KabarMakassar.com — Kepala Eksekutif Pengawas Perasuransian, Penjaminan dan Dana Pensiun Otoritas Jasa Keuangan (OJK), Ogi Prastomiyono, mengatakan, jika terdapat tambahan beban risiko pada industri asuransi umum atas konflik global.
Ia menyebut, salah satu risikonya ialah lewat kenaikan biaya logistik, gangguan rantai pasok dan juga volatilitas harga energi.
Sementara itu, lini usaha yang relatif lebih terdampak diantaranya energy on-shore, property, dan marine cargo.
“Dampak tersebut sejalan dengan meningkatnya eksposur risiko terhadap perdagangan dan trasnportasi global,” terangnya, dikutip Selasa (17/03).
“Bahkan, terdapat potensi penyesuaian premi atas lini usaha dengan eksposur internasional karena penyesuaian harga reasuransi serta peningkatan persepsi risiko,” ucapnya.
Dia mengatakan jika penyesuaian premi biasanya dilaksanakan secara bertahap, yang pastinya harus memperhatikan kondisi pasar juga prinsip kehati-hatian underwriting.
Dengan volatilitas ekonomi global yang terjadi maka bakal mempengaruhi kinerja produk berbasis investasi misalnya unit link.
“Hal tersebut disebabkan oleh nilai produk yang mengikuti dinamika pasar modal. Nantinya, hal itu yang akan meningkatkan klaim tunai terhadap produk asuransi yang dikaitkan dengan investasi,” ujarnya.
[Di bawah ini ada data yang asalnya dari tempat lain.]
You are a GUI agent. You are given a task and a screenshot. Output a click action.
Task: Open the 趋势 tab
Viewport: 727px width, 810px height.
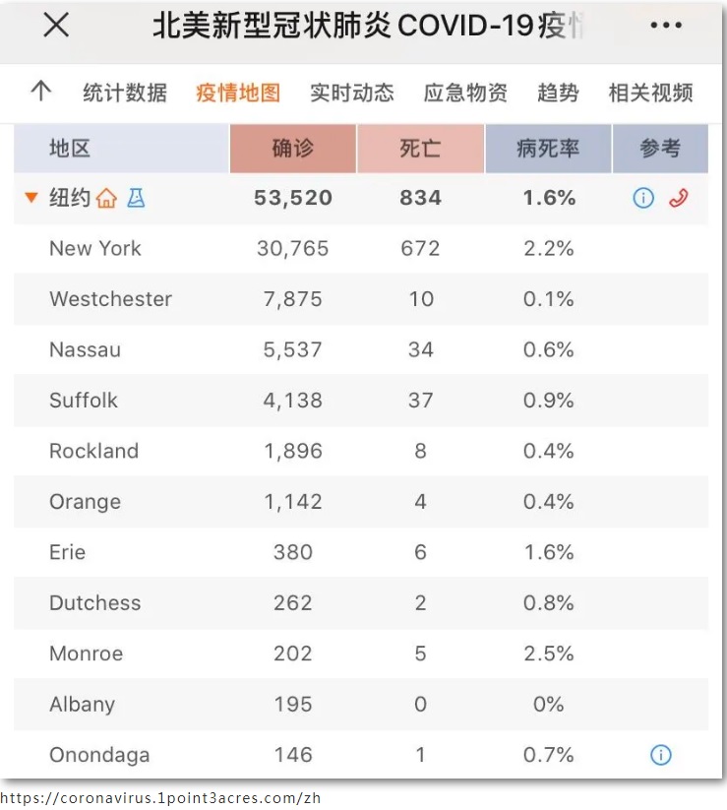point(558,93)
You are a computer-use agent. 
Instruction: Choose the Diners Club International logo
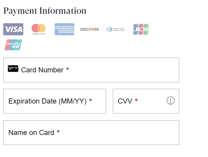[x=115, y=29]
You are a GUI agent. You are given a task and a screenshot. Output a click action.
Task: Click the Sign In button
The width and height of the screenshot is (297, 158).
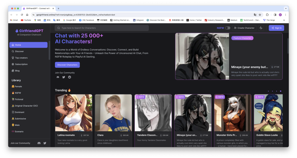[276, 28]
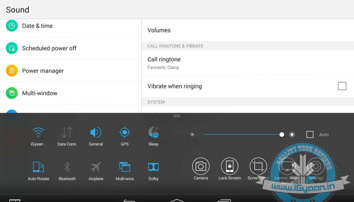Toggle the Bluetooth quick setting

click(x=67, y=167)
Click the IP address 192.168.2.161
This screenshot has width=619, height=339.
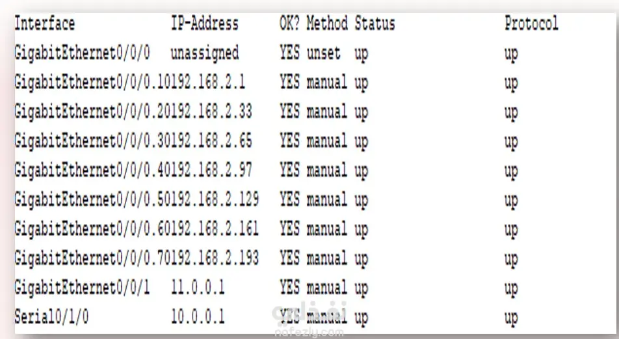215,229
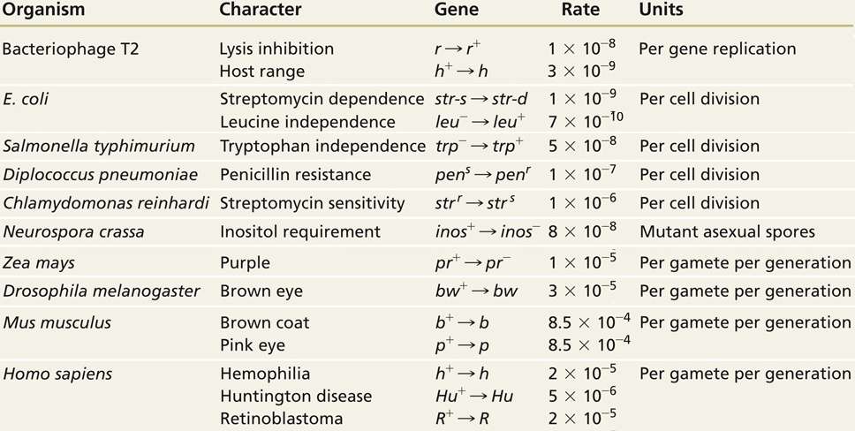The image size is (855, 431).
Task: Select the Penicillin resistance character cell
Action: tap(295, 175)
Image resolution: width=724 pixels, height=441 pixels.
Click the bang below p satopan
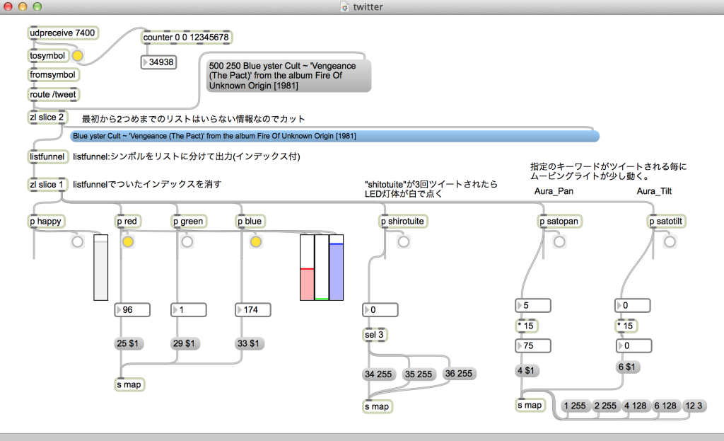[x=559, y=241]
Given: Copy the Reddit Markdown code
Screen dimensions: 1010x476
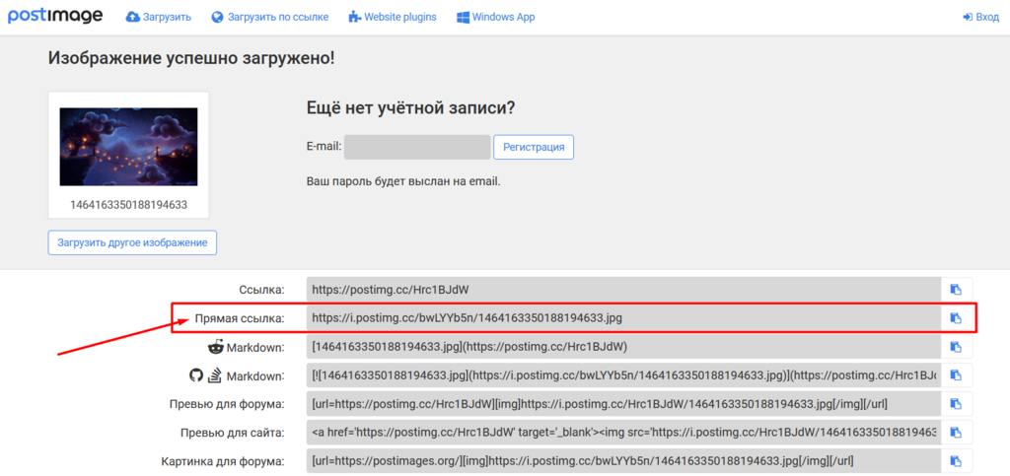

Akan tetapi, berdasarkan data Januari 2026, klaim nilai tunai produk asuransi yang dikaitkan dengan investasi malah mengalami pelemahan sebesar 3,69 persen secara year on year.
Ini menandakan jika tekanan pasar masih belum secara signifikan mendorong peningkatan penarikan dana oleh pemegang polis.
Lebih lanjut, Ogi menyampaikan, jika dampak tarif resiprokal atas industri asuransi pengangkutan atau marine cargo yang memiliki potensi dalam meningkatkan risiko asuransi marine cargo.
“Situasi yang ada saat ini patut untuk diantisipasi dengan penguatan underwriting, penyesuaian tarif premi, serta pengelolaan risiko yang lebih prudent,” tukasnya.
“Sementara itu, menurut data Januari 2026, asuransi marine cargo pada asuransi umum dan reasuransi mencatat premi sebanyak Rp1,33 triliun atau 7,23 persen dari total premi asuransi umum dan reasuransi,” jelasnya.
Ogi mengatakan, jika nilai itu telah mengalami penurunan sebanyak Rp0,18 triliun atau setara dengan melemah sebesar 11,91 persen year on year.